Tema? Edip, il programma pensato per rafforzare il settore della difesa europeo rendendolo indipendente proprio dagli Stati Uniti. Non è dato sapere che cosa si siano detti in quest’incontro Vannacci e i rappresentanti dell’azienda americana, ma di certo l’ex generale fa parte a Bruxelles della commissione per la Difesa.
Principale finanziatore privato di Futuro nazionale è stata finora la famiglia italiana Cieri. Attraverso tre società – Ecoholding, Stabilia Italia ed Ecolattanzio – questo gruppo di costruttori romani ha donato in tutto 60mila euro al partito.
Sui siti aziendali i Cieri si vantano di aver costruito negli anni 900 appartamenti e sei centri commerciali in giro per l’Italia. Luca Cieri è l’amministratore unico di una delle tre aziende finanziatrici di Futuro nazionale. E proprio in questa veste è incappato in una spiacevole vicenda giudiziaria.
Lo scorso settembre il tribunale di Roma lo ha infatti condannato in primo grado a un anno per il crollo del costone di un cantiere edile avvenuto a Roma, nel quartiere della Balduina, con automobili risucchiate nel vuoto e abitanti evacuati. La sua azienda aveva commissionato la costruzione di un condominio ma, secondo il perito della procura di Roma, i lavori erano stati eseguiti male. Per questo un pomeriggio del 2018 è venuto giù tutto, e per fortuna in quel momento da lì non passava nessuno.
L’analisi delle donazioni ai partiti politici degli ultimi anni permette di intercettare anche una nuova tendenza. Futuro nazionale non punta solo ad attirare voti che fino a pochi mesi fa sarebbero andati ad altre forze di centrodestra. Il travaso riguarda anche i finanziamenti. Sia Stabilia Italia che Ecoholding, freschi donatori di Vannacci, negli anni scorsi avevano infatti foraggiato Lega e Forza Italia.
Lo stesso discorso vale per Stefano Maurizio Finzi, imprenditore milanese attivo nel settore energia.
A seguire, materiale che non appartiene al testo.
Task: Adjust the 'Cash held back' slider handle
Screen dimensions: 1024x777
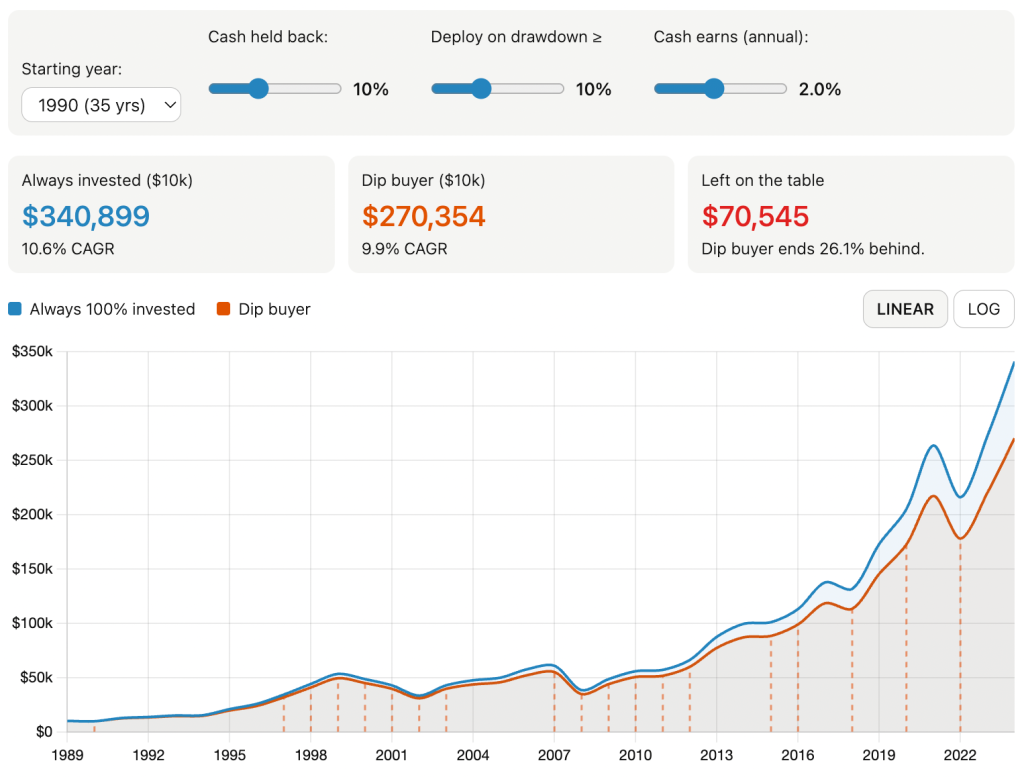Action: coord(260,88)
Con la sua Compagnia petrolifera piemontese, Finzi ad aprile ha donato 30mila al partito di Vannacci, mentre fino a pochi anni fa – attraverso un’altra sua azienda, la Carbotermo – aveva regalato soldi a Forza Italia (5mila euro nel 2024) e alla Lega (10mila euro nel 2021, 20mila nel 2025). Segno che anche tra gli imprenditori c’è chi crede a Vannacci come nuovo ago della bilancia politica italiana.
Tra i finanziatori dichiarati da Futuro nazionale merita infine una menzione la Esicompany, che ha regalato 40mila euro. Sul sito del partito è citata così, senza specificare la ragione sociale. In realtà si tratta del gruppo pugliese Esim, della famiglia Santoro, specializzato nella realizzazione di impianti di sicurezza e segnalamento ferroviario. Forte di un fatturato che nel 2024 ha superato 53 milioni di euro, con un utile netto di 3 milioni, Esim deve la sua fortuna agli appalti di Stato.
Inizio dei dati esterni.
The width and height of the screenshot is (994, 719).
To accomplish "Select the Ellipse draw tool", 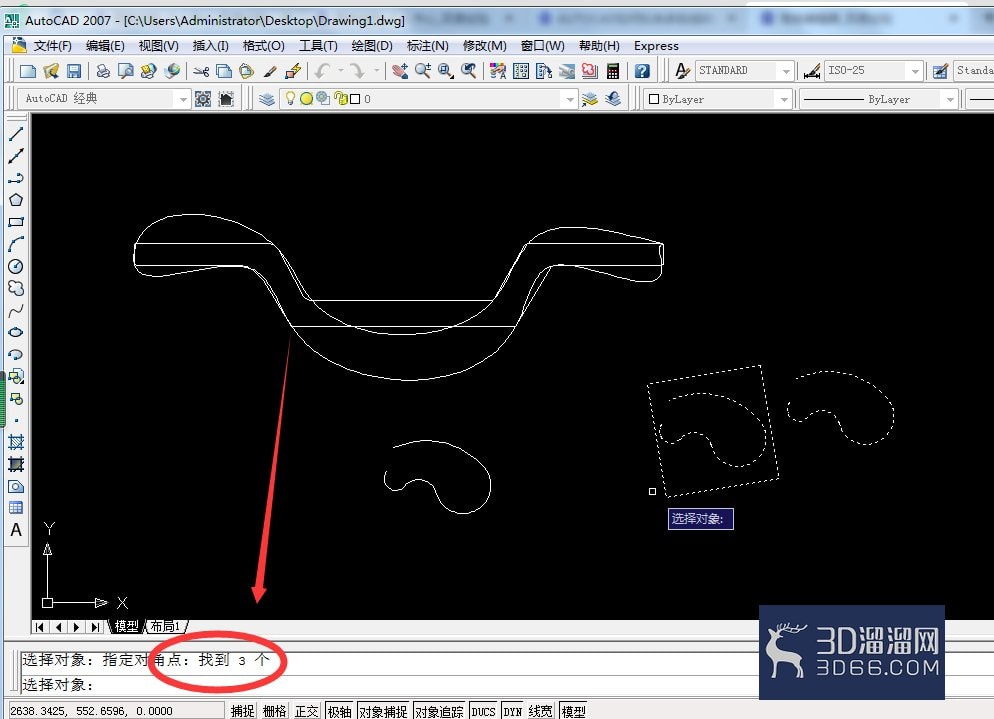I will click(16, 332).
Dal 2013 al 2024, infatti, il gruppo basato a Bari si è aggiudicato commesse pubbliche per oltre 1,5 miliardi di euro, in gran parte provenienti dal gruppo Ferrovie dello Stato. Perché ha deciso di donare 40mila euro a Futuro nazionale? «Perché crediamo nel progetto del generale Vannacci», ha risposto a Domani Domenico Santoro, spiegando che in passato Esim ha donato soldi «un po’ a tutti» […].
Di sicuro oggi l’imprenditore barese, che ha appena pubblicato (anche lui con Mondadori) il libro Dal niente al successo senza chiedere permesso, ha scelto di scommettere su Vannacci, il nuovo che avanza. Puntando tutto sulla retorica della nostalgia del passato, l’evergreen che quasi dieci anni fa fece spopolare Salvini. Proprio colui che ha fatto esordire Vannacci in politica e ora rischia di diventarne la vittima principale.